The politicians have frozen. Campaigning suspended. Except it’s not. How can it be? The storm is rising still.
The lone wolf with ‘mental health issues’ (since when has epilepsy been a ‘mental health issue’? as my favourite person with epilepsy would say: “that really is fuckwittery gone mad”) is fast turning into the ‘Death to Traitors, Freedom for Britain’ neo-Nazi lone wolf with ‘mental health issues’ who may have held the occasional Britain First banner
and may have been on Farage’s contact list, but “nuffink to do with us, guv”. Let’s lay a wreath and pretend nobody saw it coming. Pretend it’s the fault of the foreigners, the migrants. They’re the ones who whipped up the storm, not us, not the Sun, the Mail, the Express, with their daily headlines of thousands and thousands of migrants (not to forget the 75 million Turks) heading our way, not the Today programme, not Cameron smearing Sadiq Khan one week and crying crocodile tears the next. It’s their fault for trying to come here. “Nuffink to do with us, guv.”
Except it is. Because when hatred is preached, when bigotry is legitimised, then that gives permission for hate and bigotry to become commonplace, to become acceptable – and for murder and assassination to be carried out in their name.
Brendan Cox – in the midst of his grief – has beautifully articulated what is happening “Petrified by the rise of the populists, [mainstream politicians] try to neuter them by taking their ground and aping their rhetoric. Far from closing down the debates, these steps legitimise their views….” and “All this has meant that the populist right have shifted the politics and the public debate of the issue far more that their actual numbers dictate.” (Guardian, 18 June 2016)

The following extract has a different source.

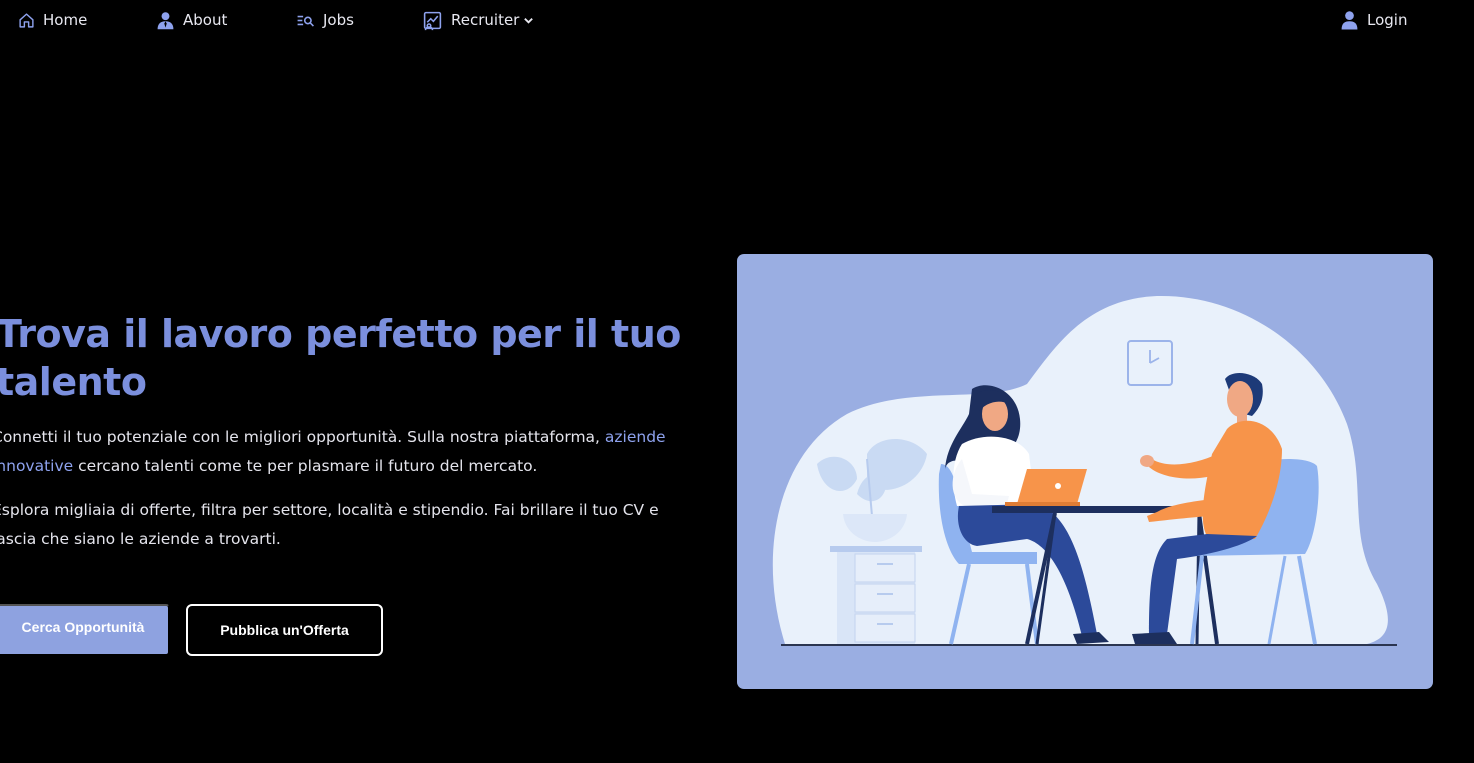  Describe the element at coordinates (1350, 20) in the screenshot. I see `user-icon` at that location.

Societal change can take place very quickly – after all, that’s what happens when there’s a revolution. But revolutions can come from the right, not just the left.

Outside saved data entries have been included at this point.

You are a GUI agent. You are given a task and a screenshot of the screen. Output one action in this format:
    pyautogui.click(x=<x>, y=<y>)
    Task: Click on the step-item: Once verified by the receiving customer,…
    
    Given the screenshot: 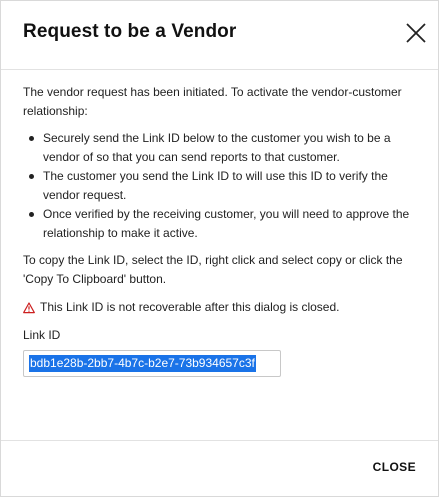 What is the action you would take?
    pyautogui.click(x=226, y=224)
    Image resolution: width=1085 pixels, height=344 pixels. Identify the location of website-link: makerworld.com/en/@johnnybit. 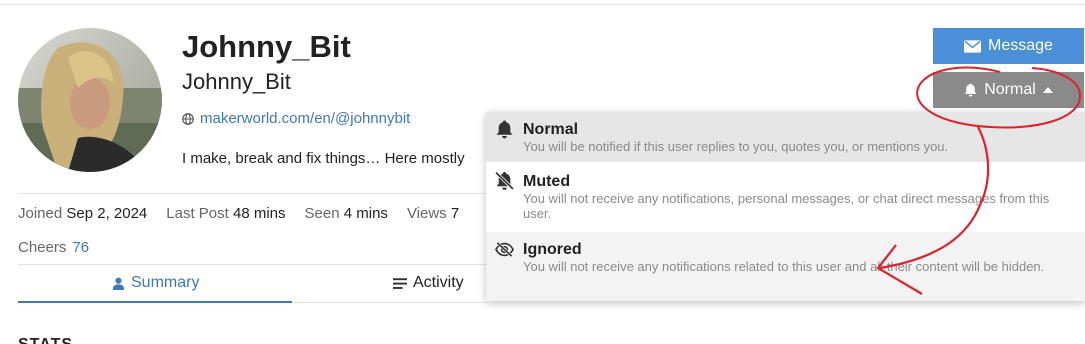
(296, 118).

Voting on Thursday may not seem a big deal – after all, we’re only voting on whether or not this country should be part of a trading bloc, a capitalist trading bloc pursuing neo-liberal, austerity policies, a group of nation states which we’ve only ever been half-heartedly part of anyway, and about which there are lots of reasonable arguments either way – and it wouldn’t have been a big deal if we’d actually debated the pros and cons of EU membership in a reasonable way. But we haven’t. We haven’t had a debate. We’ve had an angry tirade of vitriol. We’ve had lies and exaggerations and threats. And, in response, we’ve had an incoherent splutter of rage.
As a consequence, the symbolism of what will be decided on Thursday is enormous. Victory for the Leavers will be the victory of racist reactionaries and those who want to divide us – it will mean a Carnival of Reaction.

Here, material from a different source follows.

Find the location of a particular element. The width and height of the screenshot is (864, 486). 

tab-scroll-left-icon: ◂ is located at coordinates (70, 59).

Winning Remain even by the slightest margin won’t be a victory – the racists and reactionaries aren’t going to melt into thin air on Friday morning. But the fact that a majority – even a majority of one – have turned their backs on that Carnival of Reaction means we will have a way forward if we have the strength and determination to seize it. Please, please vote Remain on Thursday and support the fight for a better world, another Europe, a better Europe.